South Korea’s Ministry of Finance and Strategy said it had sent “a message to the markets” yesterday and would “aggressively” consider controls on capital flows, while Brazil’s Foreign Trade Secretary said the Fed’s move could cause “retaliatory measures.”
Thailand raised the possibility of concerted action to combat the flood of investment dollars that are expected to wash into into emerging markets.
“The central bank governor has confirmed discussions with central banks of neighboring countries, which are ready to impose measures together if needed to curb possible speculative money flowing into the region,” Thai Finance Minister Korn Chatikavanij told reporters.
A senior Indian finance official, who spoke on condition of anonymity, said that while the US had a right to stimulate its own economy, others would also serve their own interests and said that any deal on currencies in Seoul had to be a “win for both the blocs.”
“And that begs a political solution and that’s why we are all looking to Seoul,” he said.
G20 finance ministers last month thrashed out an agreement that papered over the radically different views of the two main belligerents — the US and China — in a statement that called for competitive currency devaluations to be avoided and for governments to work towards a full suite of policies to reduce current account imbalances.
China’s Xia bluntly warned in the Chinese language Financial News that Beijing would pursue its own interests, saying: “We must think ‘what is good for us.’”
“It doesn’t seem to me that this is the kind of environment in which any country will commit to targets,” Credit Suisse currency strategist Olivier Desbarres said.
In the wake of the Fed’s move to buy US$600 billion of US bonds, South Korea’s central bank was seen selling its won currency yesterday in a bid to cap gains after it hit six-month highs in the run-up to the Fed announcement.
Other high-yielding currencies also rose, with the Australian dollar breaking through US$1 to its highest levels since 1982 and Japan warned that it was ready again to use intervention to halt a rising yen that would hurt its huge exporters.
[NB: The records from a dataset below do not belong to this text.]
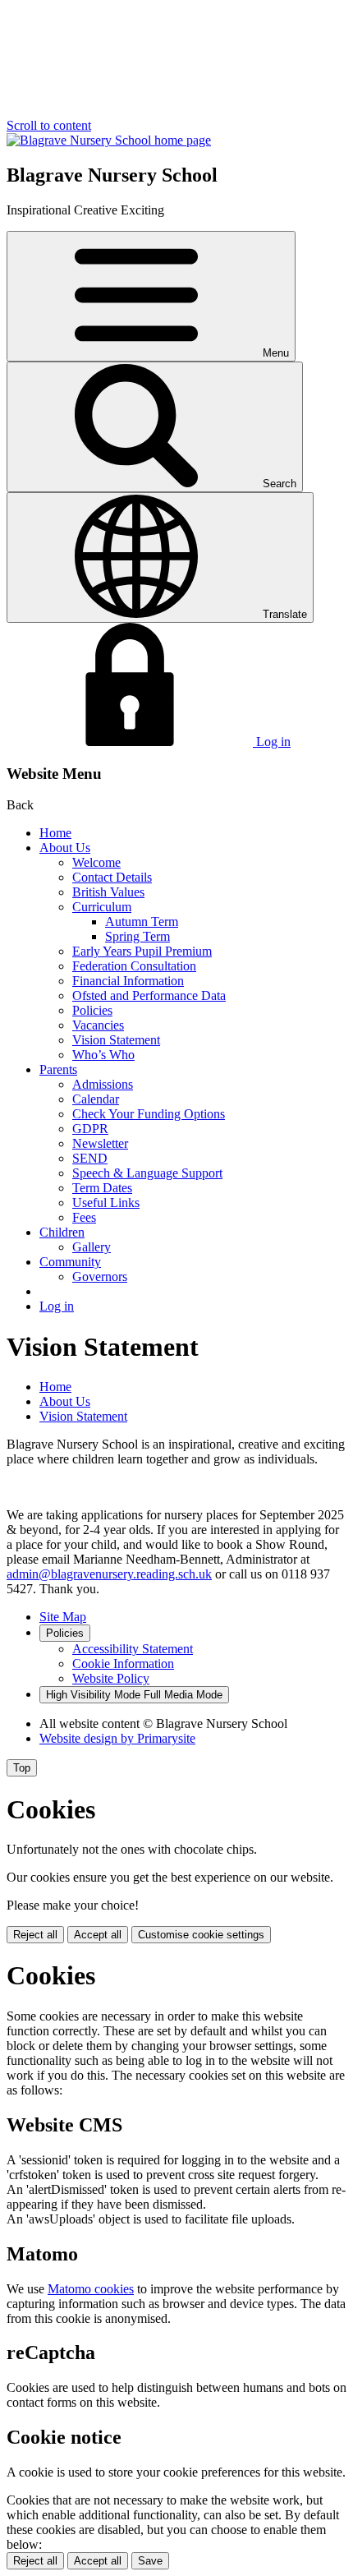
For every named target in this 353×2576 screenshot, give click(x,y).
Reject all (35, 1935)
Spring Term (137, 936)
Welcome (96, 862)
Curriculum (101, 907)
Brazil has announced a slew of measures over the past few weeks to curb the appreciation of the real currency by direct intervention in markets and doubling a tax on portfolio inflows, although the measures do not seem to have had much of an impact.
The Hong Kong dollar fell to near the bottom of its band on Wednesday on repeated speculation in financial markets that it would have to adjust its dollar peg to staunch inflows.
Inflows have been massive. Flows into emerging market funds are US$46.4 billion in the year to the fourth week of October, compared with US$9.4 billion for all of last year, according to Global fund tracker EPFR.